Project state entering this scenario is now specific. The codebase already has src/types/api.ts plus a typed fetch boundary in src/api/client.ts and src/api/devices.ts. What it does not have yet is a React-side owner for the device request lifecycle. There is no hook that starts the request, models loading and error state for the screen, or cleans up in-flight work when React tears the effect down. That is why this scenario stays centered on useDevices() and only asks App.tsx to consume the hook, not to own the fetch details itself.

Step 1: Put the async lifecycle in a custom hook, not in the component body

App.tsx needs device data, but it should not also have to define the fetch lifecycle from scratch. The hook is the right place to centralize three things that always travel together:

• the loading branch
• the error branch
• the successful device payload

One straightforward shape is:

import { useEffect, useState } from 'react';
import { fetchDevices } from '@/api/devices';
import type { Device } from '@/types/api';

type UseDevicesState = {
  devices: Device[];
  isLoading: boolean;
  error: string | null;
};

export function useDevices(): UseDevicesState {
  const [devices, setDevices] = useState<Device[]>([]);
  const [isLoading, setIsLoading] = useState(true);
  const [error, setError] = useState<string | null>(null);

  useEffect(() => {
    // request lifecycle goes here
  }, []);

  return { devices, isLoading, error };
}

The point is not that this exact state shape is the only valid answer. The point is that React now has one dedicated place where the device request lifecycle can be read, reviewed, and cleaned up.

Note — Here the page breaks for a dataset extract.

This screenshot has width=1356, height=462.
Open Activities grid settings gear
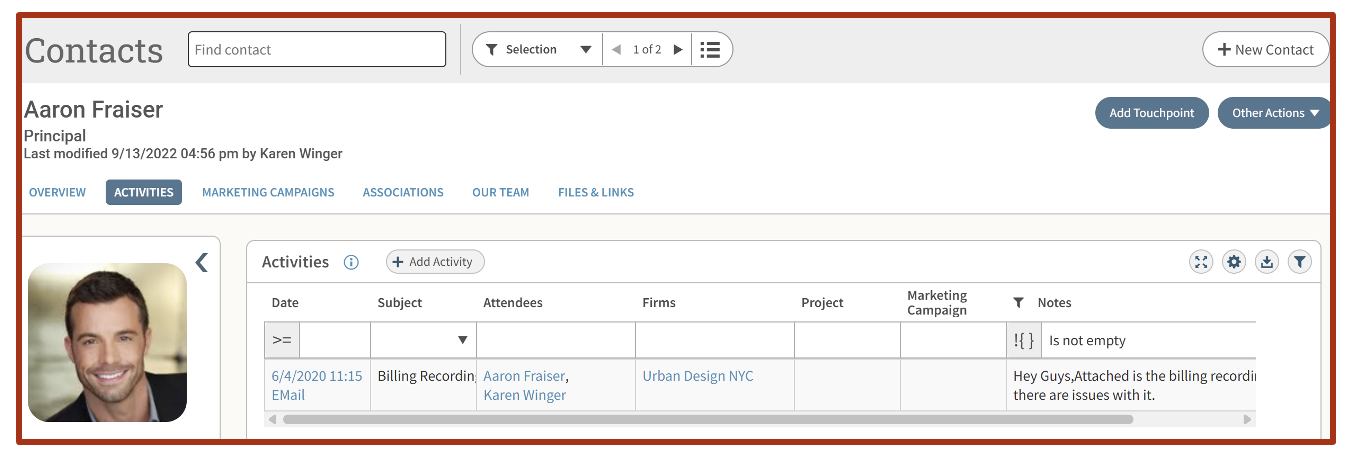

Step 2: Start the request inside the effect, and attach cleanup to the same setup

An effect is not "run this on mount." It is "set up a synchronization step, and return how to tear it down." That matters here because the request is the side effect. If the effect starts a fetch, the cleanup should stop that fetch when React no longer wants the result.

That is where AbortController belongs:

useEffect(() => {
  const controller = new AbortController();

  async function loadDevices() {
    try {
      setIsLoading(true);
      setError(null);

      const nextDevices = await fetchDevices(controller.signal);

      setDevices(nextDevices);
    } catch (error) {
      if (error instanceof DOMException && error.name === 'AbortError') {
        return;
      }

      setError(error instanceof Error ? error.message : 'Failed to load devices');
    } finally {
      if (!controller.signal.aborted) {
        setIsLoading(false);
      }
    }
  }

  void loadDevices();

  return () => {
    controller.abort();
  };
}, []);

There are two reviewable decisions here.

First, the controller is created inside the effect because it belongs to one effect run, not to the component forever. If StrictMode tears the effect down and re-runs it in development, each run gets its own request and its own cleanup.

Second, aborted requests are treated as expected cleanup. They should not surface as "something went wrong" to the user, because React intentionally ended the effect.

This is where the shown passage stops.